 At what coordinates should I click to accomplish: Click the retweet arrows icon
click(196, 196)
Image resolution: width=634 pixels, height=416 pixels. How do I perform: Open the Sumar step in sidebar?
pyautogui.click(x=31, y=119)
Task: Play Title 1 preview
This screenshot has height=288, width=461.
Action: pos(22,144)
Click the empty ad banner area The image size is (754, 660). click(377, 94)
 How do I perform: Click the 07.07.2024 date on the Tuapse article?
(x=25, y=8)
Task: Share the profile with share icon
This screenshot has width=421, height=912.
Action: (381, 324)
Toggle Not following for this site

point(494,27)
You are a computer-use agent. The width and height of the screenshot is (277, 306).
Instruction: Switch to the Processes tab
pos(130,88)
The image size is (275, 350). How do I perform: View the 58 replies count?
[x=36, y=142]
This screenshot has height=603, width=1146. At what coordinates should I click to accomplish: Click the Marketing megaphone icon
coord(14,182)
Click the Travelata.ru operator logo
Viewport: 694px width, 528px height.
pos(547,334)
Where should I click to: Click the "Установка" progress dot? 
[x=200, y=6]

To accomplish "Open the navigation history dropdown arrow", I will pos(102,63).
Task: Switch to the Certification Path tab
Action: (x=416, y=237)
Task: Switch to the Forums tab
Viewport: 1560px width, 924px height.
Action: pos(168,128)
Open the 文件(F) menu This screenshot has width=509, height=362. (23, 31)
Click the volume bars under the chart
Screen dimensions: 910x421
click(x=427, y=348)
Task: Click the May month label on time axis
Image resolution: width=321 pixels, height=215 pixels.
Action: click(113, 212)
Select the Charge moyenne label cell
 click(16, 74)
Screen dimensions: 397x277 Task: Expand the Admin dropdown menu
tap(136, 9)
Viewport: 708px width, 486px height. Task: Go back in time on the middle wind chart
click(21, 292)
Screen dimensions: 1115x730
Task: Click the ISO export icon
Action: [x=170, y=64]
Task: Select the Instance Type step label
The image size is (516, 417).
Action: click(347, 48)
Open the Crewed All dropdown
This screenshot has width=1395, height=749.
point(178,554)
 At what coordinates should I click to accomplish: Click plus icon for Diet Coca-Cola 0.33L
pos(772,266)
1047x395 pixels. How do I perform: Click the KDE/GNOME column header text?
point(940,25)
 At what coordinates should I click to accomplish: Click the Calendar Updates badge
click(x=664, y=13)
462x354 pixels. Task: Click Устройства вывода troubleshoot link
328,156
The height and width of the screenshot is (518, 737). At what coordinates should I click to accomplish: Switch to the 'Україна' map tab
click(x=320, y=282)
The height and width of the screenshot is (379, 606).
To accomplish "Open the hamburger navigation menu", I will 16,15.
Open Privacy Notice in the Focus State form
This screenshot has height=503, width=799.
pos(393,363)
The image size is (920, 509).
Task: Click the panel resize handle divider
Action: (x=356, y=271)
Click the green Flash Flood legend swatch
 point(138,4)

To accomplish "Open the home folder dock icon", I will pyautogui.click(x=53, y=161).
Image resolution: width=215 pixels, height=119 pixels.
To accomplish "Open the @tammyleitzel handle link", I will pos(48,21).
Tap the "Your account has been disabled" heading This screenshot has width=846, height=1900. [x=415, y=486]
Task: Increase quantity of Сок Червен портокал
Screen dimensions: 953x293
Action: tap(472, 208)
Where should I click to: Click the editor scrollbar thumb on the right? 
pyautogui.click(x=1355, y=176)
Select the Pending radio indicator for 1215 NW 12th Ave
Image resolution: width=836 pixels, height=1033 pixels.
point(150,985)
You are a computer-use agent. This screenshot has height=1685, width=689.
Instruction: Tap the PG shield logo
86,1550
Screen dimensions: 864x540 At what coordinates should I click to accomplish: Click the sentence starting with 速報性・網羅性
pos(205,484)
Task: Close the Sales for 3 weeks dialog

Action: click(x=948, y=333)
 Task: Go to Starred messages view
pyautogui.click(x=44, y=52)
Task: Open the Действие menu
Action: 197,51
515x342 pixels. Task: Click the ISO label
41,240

Directions for this task
An exact copy of all the records is what is needed here.

Written response
 At what coordinates should I click to accomplish: Click the retweet arrows icon
click(196, 196)
Image resolution: width=634 pixels, height=416 pixels. How do I perform: Open the Sumar step in sidebar?
pyautogui.click(x=31, y=119)
Task: Play Title 1 preview
This screenshot has height=288, width=461.
Action: pos(22,144)
Click the empty ad banner area The image size is (754, 660). click(377, 94)
 How do I perform: Click the 07.07.2024 date on the Tuapse article?
(x=25, y=8)
Task: Share the profile with share icon
This screenshot has width=421, height=912.
Action: (381, 324)
Toggle Not following for this site

point(494,27)
You are a computer-use agent. The width and height of the screenshot is (277, 306).
Instruction: Switch to the Processes tab
pos(130,88)
The image size is (275, 350). How do I perform: View the 58 replies count?
[x=36, y=142]
This screenshot has height=603, width=1146. At what coordinates should I click to accomplish: Click the Marketing megaphone icon
coord(14,182)
Click the Travelata.ru operator logo
Viewport: 694px width, 528px height.
pos(547,334)
Where should I click to: Click the "Установка" progress dot? 
[x=200, y=6]

To accomplish "Open the navigation history dropdown arrow", I will pos(102,63).
Task: Switch to the Certification Path tab
Action: (x=416, y=237)
Task: Switch to the Forums tab
Viewport: 1560px width, 924px height.
Action: pos(168,128)
Open the 文件(F) menu This screenshot has width=509, height=362. (23, 31)
Click the volume bars under the chart
Screen dimensions: 910x421
click(x=427, y=348)
Task: Click the May month label on time axis
Image resolution: width=321 pixels, height=215 pixels.
Action: click(113, 212)
Select the Charge moyenne label cell
 click(16, 74)
Screen dimensions: 397x277 Task: Expand the Admin dropdown menu
tap(136, 9)
Viewport: 708px width, 486px height. Task: Go back in time on the middle wind chart
click(21, 292)
Screen dimensions: 1115x730
Task: Click the ISO export icon
Action: [x=170, y=64]
Task: Select the Instance Type step label
The image size is (516, 417).
Action: click(347, 48)
Open the Crewed All dropdown
This screenshot has width=1395, height=749.
point(178,554)
 At what coordinates should I click to accomplish: Click plus icon for Diet Coca-Cola 0.33L
pos(772,266)
1047x395 pixels. How do I perform: Click the KDE/GNOME column header text?
point(940,25)
 At what coordinates should I click to accomplish: Click the Calendar Updates badge
click(x=664, y=13)
462x354 pixels. Task: Click Устройства вывода troubleshoot link
328,156
The height and width of the screenshot is (518, 737). At what coordinates should I click to accomplish: Switch to the 'Україна' map tab
click(x=320, y=282)
The height and width of the screenshot is (379, 606).
To accomplish "Open the hamburger navigation menu", I will 16,15.
Open Privacy Notice in the Focus State form
This screenshot has height=503, width=799.
pos(393,363)
The image size is (920, 509).
Task: Click the panel resize handle divider
Action: (x=356, y=271)
Click the green Flash Flood legend swatch
 point(138,4)

To accomplish "Open the home folder dock icon", I will pyautogui.click(x=53, y=161).
Image resolution: width=215 pixels, height=119 pixels.
To accomplish "Open the @tammyleitzel handle link", I will pos(48,21).
Tap the "Your account has been disabled" heading This screenshot has width=846, height=1900. [x=415, y=486]
Task: Increase quantity of Сок Червен портокал
Screen dimensions: 953x293
Action: tap(472, 208)
Where should I click to: Click the editor scrollbar thumb on the right? 
pyautogui.click(x=1355, y=176)
Select the Pending radio indicator for 1215 NW 12th Ave
Image resolution: width=836 pixels, height=1033 pixels.
point(150,985)
You are a computer-use agent. This screenshot has height=1685, width=689.
Instruction: Tap the PG shield logo
86,1550
Screen dimensions: 864x540 At what coordinates should I click to accomplish: Click the sentence starting with 速報性・網羅性
pos(205,484)
Task: Close the Sales for 3 weeks dialog

Action: click(x=948, y=333)
 Task: Go to Starred messages view
pyautogui.click(x=44, y=52)
Task: Open the Действие menu
Action: 197,51
515x342 pixels. Task: Click the ISO label
41,240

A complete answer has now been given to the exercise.